• [Directions for this task] For the entries below, the expected answer is the line with "Where should I click to: Click the help", the line with "Task: Delete the selected file", and every line between them, exactly as written, and nothing more.

(Pixel coordinate grounding data)

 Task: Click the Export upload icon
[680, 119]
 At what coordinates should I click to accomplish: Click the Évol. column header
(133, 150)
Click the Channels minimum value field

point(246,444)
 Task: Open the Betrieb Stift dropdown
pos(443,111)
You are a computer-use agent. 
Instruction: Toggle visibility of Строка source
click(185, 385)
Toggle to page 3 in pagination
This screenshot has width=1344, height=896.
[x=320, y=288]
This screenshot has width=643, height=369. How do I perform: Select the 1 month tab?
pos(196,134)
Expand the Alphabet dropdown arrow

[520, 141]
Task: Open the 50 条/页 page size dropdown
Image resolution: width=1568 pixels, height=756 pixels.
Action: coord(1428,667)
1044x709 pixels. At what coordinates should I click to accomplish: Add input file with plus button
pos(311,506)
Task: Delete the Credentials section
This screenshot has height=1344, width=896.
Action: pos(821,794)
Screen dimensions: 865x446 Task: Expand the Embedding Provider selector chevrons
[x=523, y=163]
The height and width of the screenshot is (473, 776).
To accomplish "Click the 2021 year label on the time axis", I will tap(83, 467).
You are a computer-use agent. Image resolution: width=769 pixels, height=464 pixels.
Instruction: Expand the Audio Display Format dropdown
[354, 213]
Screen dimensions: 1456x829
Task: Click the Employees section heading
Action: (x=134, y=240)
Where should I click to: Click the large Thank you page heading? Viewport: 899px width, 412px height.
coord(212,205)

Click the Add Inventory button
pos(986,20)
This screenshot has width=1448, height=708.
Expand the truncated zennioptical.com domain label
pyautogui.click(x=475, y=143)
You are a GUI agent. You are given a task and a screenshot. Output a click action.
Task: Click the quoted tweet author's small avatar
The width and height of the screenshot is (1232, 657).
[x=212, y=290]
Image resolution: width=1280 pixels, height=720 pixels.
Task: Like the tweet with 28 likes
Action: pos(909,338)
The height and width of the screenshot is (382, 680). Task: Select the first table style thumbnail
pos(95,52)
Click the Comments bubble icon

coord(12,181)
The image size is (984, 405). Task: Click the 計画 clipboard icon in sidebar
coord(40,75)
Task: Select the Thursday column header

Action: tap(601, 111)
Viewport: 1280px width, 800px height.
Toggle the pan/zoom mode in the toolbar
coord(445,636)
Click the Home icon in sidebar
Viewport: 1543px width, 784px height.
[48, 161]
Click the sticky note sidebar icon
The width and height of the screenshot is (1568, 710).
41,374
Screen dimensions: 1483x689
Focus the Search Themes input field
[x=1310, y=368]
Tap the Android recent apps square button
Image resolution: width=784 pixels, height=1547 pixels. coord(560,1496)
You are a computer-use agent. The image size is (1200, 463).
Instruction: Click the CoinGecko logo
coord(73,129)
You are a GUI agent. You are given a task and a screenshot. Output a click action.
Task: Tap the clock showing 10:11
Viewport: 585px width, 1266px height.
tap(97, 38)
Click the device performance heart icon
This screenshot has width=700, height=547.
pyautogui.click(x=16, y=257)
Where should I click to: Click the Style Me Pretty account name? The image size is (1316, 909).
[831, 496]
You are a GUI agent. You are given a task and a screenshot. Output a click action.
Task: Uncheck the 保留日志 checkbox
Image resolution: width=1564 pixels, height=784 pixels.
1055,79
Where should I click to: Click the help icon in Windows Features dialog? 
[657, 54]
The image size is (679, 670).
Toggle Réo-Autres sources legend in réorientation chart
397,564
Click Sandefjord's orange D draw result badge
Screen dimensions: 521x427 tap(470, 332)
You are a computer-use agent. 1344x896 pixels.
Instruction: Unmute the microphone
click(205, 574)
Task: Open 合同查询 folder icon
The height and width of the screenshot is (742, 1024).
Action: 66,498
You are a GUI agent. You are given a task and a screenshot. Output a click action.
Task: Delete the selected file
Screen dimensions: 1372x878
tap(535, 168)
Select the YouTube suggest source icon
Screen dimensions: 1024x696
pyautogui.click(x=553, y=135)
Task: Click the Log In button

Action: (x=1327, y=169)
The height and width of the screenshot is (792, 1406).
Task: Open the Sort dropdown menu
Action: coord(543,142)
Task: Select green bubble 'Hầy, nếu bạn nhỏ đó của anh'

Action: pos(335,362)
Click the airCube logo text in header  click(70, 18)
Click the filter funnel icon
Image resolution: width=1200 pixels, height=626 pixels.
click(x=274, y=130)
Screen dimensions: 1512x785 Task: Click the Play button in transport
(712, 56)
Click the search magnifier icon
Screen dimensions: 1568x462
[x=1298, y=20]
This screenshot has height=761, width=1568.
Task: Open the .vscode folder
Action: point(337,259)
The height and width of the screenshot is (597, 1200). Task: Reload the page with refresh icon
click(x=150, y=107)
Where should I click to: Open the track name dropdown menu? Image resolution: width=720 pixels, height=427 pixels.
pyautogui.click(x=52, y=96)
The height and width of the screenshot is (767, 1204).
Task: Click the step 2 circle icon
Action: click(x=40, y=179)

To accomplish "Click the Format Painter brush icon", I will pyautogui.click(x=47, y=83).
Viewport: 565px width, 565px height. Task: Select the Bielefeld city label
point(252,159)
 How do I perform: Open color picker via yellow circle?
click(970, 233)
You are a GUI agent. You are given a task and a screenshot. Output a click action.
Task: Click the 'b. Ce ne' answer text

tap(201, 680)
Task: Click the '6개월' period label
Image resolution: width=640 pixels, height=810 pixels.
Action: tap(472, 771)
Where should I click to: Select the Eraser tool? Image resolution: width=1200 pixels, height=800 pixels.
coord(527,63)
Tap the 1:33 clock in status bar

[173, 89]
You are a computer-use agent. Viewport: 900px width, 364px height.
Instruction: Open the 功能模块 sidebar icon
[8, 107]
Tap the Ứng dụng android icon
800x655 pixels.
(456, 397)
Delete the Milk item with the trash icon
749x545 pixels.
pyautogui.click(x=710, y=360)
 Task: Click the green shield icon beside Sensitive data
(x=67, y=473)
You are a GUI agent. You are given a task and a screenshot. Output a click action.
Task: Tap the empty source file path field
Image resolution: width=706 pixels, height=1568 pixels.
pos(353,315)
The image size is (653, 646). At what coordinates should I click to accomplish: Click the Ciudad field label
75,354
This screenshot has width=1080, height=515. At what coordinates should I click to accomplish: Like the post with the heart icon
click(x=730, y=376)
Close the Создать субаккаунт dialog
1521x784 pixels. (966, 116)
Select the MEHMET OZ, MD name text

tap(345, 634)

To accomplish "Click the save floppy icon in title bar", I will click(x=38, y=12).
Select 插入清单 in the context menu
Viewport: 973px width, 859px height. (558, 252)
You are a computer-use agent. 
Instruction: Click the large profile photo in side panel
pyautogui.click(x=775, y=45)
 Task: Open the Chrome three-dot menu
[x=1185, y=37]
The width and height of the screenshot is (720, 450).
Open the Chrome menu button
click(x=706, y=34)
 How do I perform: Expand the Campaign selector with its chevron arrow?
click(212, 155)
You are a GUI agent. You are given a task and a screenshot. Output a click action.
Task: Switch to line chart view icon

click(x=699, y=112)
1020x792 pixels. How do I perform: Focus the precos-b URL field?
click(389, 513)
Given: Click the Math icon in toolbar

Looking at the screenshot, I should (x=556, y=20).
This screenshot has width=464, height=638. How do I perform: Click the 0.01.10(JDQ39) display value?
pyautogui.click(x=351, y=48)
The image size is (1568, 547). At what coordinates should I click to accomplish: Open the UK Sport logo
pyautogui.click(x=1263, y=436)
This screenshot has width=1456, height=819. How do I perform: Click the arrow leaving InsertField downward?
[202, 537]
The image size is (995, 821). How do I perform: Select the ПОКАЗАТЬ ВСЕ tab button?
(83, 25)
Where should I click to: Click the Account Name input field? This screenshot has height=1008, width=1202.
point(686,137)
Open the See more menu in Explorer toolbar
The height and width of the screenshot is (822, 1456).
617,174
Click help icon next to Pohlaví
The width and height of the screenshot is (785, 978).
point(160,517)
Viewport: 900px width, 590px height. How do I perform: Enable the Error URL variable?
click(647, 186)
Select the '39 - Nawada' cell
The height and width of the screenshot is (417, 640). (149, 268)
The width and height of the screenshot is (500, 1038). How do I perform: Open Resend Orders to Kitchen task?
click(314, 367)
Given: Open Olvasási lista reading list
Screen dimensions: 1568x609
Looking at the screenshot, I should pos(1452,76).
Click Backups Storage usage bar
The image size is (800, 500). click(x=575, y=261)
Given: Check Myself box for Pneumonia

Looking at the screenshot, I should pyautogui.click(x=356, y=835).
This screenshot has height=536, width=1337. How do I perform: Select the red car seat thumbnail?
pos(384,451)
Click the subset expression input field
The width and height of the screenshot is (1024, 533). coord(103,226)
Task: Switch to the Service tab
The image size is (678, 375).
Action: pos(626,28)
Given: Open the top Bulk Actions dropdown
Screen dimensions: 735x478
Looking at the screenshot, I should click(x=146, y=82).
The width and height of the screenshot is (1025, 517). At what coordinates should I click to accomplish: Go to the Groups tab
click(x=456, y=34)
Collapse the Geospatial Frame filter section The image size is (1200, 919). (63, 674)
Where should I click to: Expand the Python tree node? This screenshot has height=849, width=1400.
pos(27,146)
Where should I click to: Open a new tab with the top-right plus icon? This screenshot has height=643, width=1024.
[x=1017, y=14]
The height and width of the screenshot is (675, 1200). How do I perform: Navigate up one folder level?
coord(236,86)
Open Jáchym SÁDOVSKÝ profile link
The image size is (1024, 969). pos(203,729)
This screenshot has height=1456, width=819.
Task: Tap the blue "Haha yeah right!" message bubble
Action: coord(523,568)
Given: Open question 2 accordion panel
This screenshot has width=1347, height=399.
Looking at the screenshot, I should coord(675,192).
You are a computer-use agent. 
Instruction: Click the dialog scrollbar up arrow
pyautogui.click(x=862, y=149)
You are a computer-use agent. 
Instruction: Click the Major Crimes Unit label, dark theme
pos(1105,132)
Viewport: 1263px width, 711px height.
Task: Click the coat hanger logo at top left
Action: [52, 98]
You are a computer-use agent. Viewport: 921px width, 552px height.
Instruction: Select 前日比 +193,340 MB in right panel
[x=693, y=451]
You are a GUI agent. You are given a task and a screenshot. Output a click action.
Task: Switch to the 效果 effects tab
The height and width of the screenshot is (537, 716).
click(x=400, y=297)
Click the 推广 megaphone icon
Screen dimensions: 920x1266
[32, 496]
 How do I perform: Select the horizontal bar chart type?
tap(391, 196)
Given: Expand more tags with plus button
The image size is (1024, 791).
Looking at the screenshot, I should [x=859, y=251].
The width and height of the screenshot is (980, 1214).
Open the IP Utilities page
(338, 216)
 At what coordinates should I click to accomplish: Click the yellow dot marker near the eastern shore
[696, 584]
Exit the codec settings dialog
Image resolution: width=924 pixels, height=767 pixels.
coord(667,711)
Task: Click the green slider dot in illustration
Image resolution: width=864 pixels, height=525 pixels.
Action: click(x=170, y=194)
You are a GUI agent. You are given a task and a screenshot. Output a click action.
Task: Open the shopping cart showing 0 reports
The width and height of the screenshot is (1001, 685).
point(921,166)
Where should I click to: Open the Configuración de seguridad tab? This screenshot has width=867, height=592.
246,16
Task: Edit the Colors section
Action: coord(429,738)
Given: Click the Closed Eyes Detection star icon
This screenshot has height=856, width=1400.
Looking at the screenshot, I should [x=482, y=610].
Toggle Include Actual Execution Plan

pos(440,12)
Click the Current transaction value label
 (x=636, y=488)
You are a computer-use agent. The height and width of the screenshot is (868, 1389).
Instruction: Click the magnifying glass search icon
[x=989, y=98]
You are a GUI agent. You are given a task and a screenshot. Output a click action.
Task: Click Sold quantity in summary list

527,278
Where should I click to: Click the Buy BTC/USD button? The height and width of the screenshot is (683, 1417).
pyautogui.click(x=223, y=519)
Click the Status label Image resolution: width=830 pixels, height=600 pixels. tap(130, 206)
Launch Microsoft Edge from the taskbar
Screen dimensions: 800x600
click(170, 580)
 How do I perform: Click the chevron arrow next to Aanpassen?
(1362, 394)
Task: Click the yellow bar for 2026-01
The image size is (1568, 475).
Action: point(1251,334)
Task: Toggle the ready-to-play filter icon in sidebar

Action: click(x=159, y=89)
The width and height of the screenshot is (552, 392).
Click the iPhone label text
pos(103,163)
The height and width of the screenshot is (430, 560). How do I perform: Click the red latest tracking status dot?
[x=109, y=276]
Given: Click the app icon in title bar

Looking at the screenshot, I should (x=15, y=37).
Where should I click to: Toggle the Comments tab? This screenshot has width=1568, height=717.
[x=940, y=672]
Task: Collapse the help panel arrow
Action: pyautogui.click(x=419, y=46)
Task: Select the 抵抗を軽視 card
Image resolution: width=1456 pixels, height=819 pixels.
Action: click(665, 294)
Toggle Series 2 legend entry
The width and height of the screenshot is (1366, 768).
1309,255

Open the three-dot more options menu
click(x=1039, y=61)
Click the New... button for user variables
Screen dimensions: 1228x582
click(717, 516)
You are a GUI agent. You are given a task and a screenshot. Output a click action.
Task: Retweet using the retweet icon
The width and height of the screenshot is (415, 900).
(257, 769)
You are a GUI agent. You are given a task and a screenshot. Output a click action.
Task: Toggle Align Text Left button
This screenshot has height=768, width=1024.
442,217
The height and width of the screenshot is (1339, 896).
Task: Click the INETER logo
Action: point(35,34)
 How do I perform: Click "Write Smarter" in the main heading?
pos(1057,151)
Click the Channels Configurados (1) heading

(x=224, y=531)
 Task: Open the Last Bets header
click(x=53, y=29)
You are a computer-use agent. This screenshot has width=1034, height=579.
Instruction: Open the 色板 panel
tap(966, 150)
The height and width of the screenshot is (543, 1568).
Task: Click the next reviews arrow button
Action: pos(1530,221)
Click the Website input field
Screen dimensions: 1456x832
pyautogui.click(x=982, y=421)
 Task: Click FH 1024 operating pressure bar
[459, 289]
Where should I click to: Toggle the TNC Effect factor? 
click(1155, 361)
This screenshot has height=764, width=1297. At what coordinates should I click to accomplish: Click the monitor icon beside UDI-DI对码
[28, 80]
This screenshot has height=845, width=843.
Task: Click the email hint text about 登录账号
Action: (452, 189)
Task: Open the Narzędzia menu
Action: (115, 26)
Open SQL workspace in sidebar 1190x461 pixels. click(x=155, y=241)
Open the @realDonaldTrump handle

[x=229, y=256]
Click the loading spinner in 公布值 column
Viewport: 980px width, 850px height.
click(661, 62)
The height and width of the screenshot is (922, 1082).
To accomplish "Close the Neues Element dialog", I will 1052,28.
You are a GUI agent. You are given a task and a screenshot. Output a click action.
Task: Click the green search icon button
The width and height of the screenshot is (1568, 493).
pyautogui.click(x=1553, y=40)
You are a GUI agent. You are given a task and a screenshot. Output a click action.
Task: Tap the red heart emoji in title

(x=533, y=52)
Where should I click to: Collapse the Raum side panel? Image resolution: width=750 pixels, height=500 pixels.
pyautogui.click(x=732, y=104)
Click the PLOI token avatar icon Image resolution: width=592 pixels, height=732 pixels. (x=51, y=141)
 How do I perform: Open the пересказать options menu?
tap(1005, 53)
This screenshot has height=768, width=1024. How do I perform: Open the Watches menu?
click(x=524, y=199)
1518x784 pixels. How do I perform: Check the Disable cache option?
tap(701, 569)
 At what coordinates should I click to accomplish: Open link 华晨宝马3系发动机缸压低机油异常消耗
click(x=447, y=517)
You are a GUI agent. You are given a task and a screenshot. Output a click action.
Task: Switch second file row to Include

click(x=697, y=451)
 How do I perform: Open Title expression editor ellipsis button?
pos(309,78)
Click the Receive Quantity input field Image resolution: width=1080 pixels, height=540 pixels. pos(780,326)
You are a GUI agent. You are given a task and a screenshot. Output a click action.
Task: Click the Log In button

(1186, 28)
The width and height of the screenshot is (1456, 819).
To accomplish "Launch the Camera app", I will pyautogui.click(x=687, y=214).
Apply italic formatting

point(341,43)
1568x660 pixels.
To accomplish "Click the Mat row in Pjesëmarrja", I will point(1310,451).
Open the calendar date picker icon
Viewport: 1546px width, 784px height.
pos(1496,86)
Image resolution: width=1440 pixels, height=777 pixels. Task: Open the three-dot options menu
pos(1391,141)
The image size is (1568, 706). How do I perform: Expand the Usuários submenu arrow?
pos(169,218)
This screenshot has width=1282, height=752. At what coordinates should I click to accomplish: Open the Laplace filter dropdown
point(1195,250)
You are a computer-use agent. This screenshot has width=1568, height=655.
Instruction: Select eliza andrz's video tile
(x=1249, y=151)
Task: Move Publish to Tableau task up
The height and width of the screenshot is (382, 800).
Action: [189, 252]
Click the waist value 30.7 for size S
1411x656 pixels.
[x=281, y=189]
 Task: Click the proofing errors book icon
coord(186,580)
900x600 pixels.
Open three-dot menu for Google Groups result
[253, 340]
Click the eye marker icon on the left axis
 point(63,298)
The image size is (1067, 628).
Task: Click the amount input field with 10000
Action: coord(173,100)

• [Reply to the exercise]
Where should I click to: Click the help icon in Windows Features dialog? 
[657, 54]
The image size is (679, 670).
Toggle Réo-Autres sources legend in réorientation chart
397,564
Click Sandefjord's orange D draw result badge
Screen dimensions: 521x427 tap(470, 332)
You are a computer-use agent. 1344x896 pixels.
Instruction: Unmute the microphone
click(205, 574)
Task: Open 合同查询 folder icon
The height and width of the screenshot is (742, 1024).
Action: 66,498
You are a GUI agent. You are given a task and a screenshot. Output a click action.
Task: Delete the selected file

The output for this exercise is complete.